James W. Horne
actor, director, writer
- Birth name:
- James Wesley Horne
- Born:
- 1881-12-14, San Francisco, California, USA
- Died:
- 1942-06-29, Hollywood, California, USA
- Professions:
- actor, director, writer
Biography
James W. Horne slipped into the Roach lot in 1925 and, before the year was out, had piloted his first two-reeler. Two years later he sent Buster Keaton back to school, guiding the comedian through the ivy-covered hijinks of “College.” Between ’25 and ’26 he cranked out ten brisk All-Star shorts, then vanished—only to reappear in 1929 just as silence was dying. His timing was perfect: he framed Charley Chase’s last mutterings on nitrate and, more memorably, set Laurel & Hardy loose on an unlucky homeowner in “Big Business,” trimming the Christmas-tree mayhem with surgical glee. Sound arrived; Horne adapted. His maiden talkie for Roach, “Whispering Whoopie,” let Charley Chase loose a yodel of trouble in 1930. Thirty-odd sound shorts followed, among them the raucous “Chickens Come Home” and the four-reel march “Beau Hunks.” When no suitable desert fighter could be found, Horne shaved, wrapped his head in a keffiyeh, and stormed the dunes himself.

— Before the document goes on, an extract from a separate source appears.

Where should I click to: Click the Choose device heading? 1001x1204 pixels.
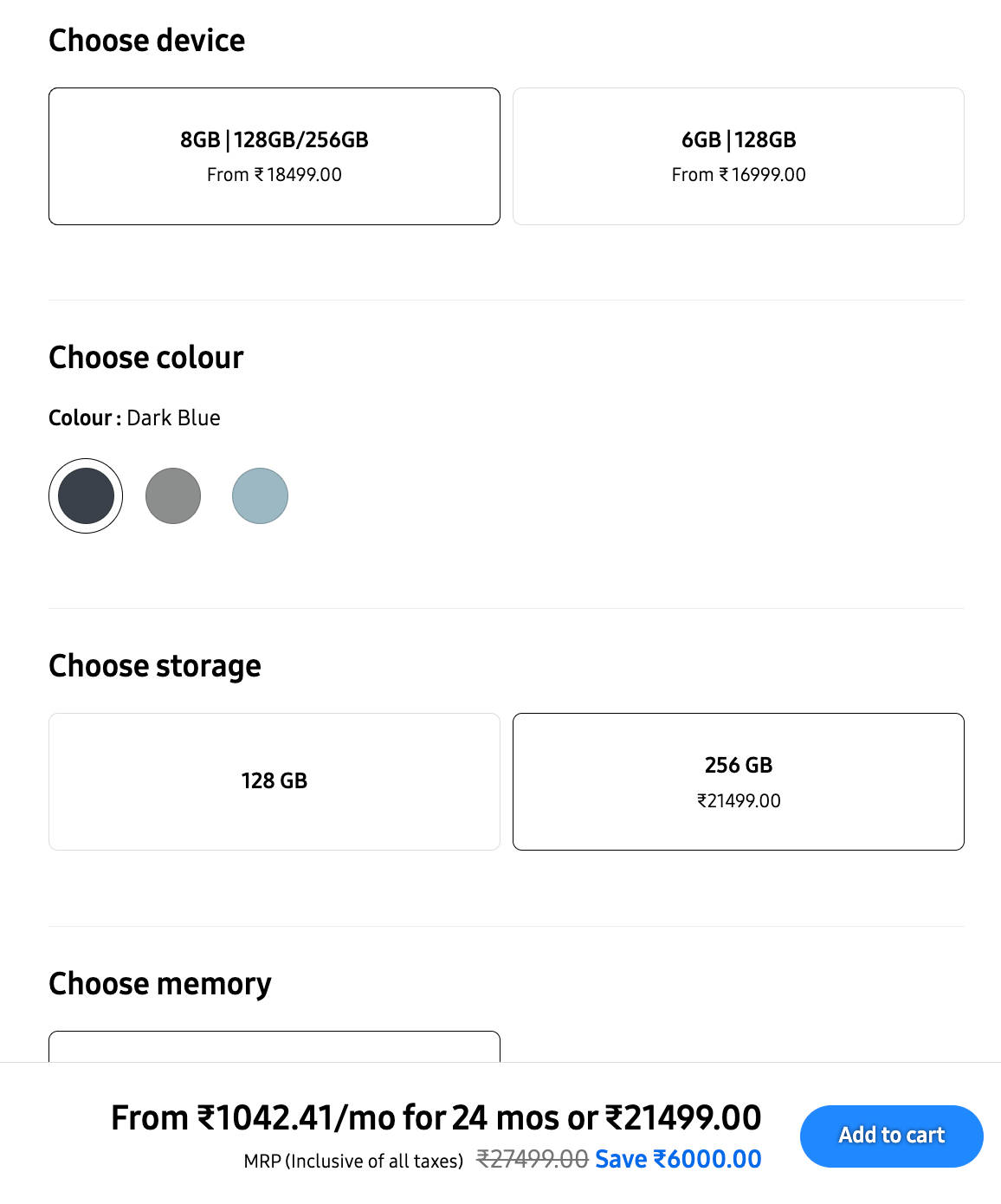coord(146,41)
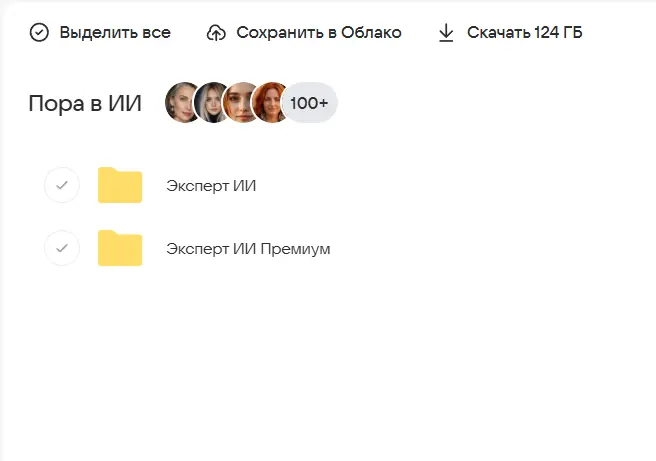Open the folder named Эксперт ИИ Премиум

click(248, 248)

Roach trusted him so completely that, while English-language versions of Stan and Ollie’s romps rotated through other hands, Horne was dispatched to coax multilingual laughs from German, French, and Spanish negatives. He exited the lot in 1932, but the pull of the familiar proved irresistible: 1935 saw him back for one final short, “Thicker Than Water,” and then—without on-screen credit—he helped script and fully helmed three of the boys’ features: the kilts-and-claymores lark “Bonnie Scotland,” the gypsy violins of “The Bohemian Girl,” and the sagebrush sing-along “Way Out West.” After that last encore, Horne traded Roach’s bungalow roofs for Columbia’s chapter-play skyline, producing cliffhangers that left Saturday-matinée kids dangling breathless week after week.